KBR Immunity Deal: Taxpayers Could Be On Hook To Pay Veterans Suing Halliburton Unit Over Exposure To Cancer-Causing Chemicals In Iraq

One of America's largest military contractors was granted immunity from harming soldiers and civilians in Iraq.

As a result, taxpayers may be on the hook to pay more than 150 military veterans who claim that a Halliburton subsidiary knowingly exposed them to cancer-causing chemicals in Iraq, reports the Oregonian.

The recently disclosed agreement -- in which contractor Kellogg Brown Root demanded legal immunity in return for taking over a $7 billion oil project in the war-torn country in 2003 -- emerged in a recent deposition filed in Portland federal court. The deposition was taken during a lawsuit against KBR in which 26 Oregon National Guard soldiers claimed they suffered health problems through exposure to hexvalent chromium.

Either the Army cover the potential cost of any soldier or civilian killed or harmed on a KBR project - or the defense contractor would not carry out its no-bid contract restoring Iraqi oil.

KBR has already hit up the Army to reimburse it for court and potential liability costs, a lawyer for the contractor told the court.

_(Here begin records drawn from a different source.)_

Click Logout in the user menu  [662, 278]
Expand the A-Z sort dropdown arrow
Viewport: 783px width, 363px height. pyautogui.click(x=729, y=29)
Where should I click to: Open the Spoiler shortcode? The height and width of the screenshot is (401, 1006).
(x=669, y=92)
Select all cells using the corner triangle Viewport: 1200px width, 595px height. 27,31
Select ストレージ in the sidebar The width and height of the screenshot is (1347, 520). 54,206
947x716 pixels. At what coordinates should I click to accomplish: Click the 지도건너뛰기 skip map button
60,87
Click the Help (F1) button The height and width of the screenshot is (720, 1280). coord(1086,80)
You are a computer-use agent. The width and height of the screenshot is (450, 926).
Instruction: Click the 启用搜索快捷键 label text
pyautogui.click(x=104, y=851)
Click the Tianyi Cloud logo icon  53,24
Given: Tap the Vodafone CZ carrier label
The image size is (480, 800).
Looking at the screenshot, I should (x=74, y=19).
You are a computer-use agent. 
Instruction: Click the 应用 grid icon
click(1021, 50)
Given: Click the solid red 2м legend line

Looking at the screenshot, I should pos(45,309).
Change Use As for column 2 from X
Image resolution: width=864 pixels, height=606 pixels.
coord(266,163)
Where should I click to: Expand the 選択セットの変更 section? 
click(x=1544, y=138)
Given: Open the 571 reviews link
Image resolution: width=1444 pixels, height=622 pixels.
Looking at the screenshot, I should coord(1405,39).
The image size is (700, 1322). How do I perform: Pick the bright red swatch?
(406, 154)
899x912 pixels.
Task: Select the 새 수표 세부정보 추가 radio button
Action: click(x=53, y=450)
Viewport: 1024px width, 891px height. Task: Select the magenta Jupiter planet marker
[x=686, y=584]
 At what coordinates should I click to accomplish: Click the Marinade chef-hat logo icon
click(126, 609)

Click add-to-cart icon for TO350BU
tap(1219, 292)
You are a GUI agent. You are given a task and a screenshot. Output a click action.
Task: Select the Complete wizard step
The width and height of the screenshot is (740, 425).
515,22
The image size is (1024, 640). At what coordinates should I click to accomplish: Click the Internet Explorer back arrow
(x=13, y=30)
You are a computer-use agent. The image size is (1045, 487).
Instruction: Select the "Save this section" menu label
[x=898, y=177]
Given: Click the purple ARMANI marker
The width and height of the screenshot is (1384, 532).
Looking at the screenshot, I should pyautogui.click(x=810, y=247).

The troops in this case were patrolling a water treatment plant near Basra, and they claim KBR downplayed the presence of hexvalent chromium, a rust-fighting powder which has been linked to an increase in lung cancer, stomach, brain, renal, bladder and bone cancers. In total, troops from four states and Britain -- including at least two who died of cancer and 140 Indiana National Guard veterans who have filed a similar lawsuit -- claim that they suffered health problems as a result of their exposure to the powder.

The Pentagon is currently researching whether other contractors have similar legal immunity deals, according to a letter from an Army official to Rep. Earl Blumenauer (D-Ore.), who demanded answers from Defense Secretary Robert Gates in response to the Oregonian story.

In his July 14 letter, Blumenauer wrote:

Contractors that put our servicemen and women, as well as innocent civilians, at risk should be held accountable. I am deeply concerned that the Department's contracts appear to leave the U.S. service members doubly exposed: first to the unsafe environment created by these contractors, and second as taxpayers potentially paying for the legal defense of the very contractors causing harm.

In court, KBR's attorney Raymond Biagini said that the contractor should be immune from liability because they were essentially operating as a combatant in war zone, doing work that the military used to do.

In the past, KBR has insisted that the chemical was left by Iraqis and that KBR's testing found no long-term health risks associated with "the soldiers' brief exposures."

Though several KBR officials, along with U.S. military officials, have been charged with bribery and money-laundering in Iraq contracts and the contractor has been cited for wasteful spending, KBR was awarded a new contract potentially worth $2.8 billion from the Pentagon earlier this year.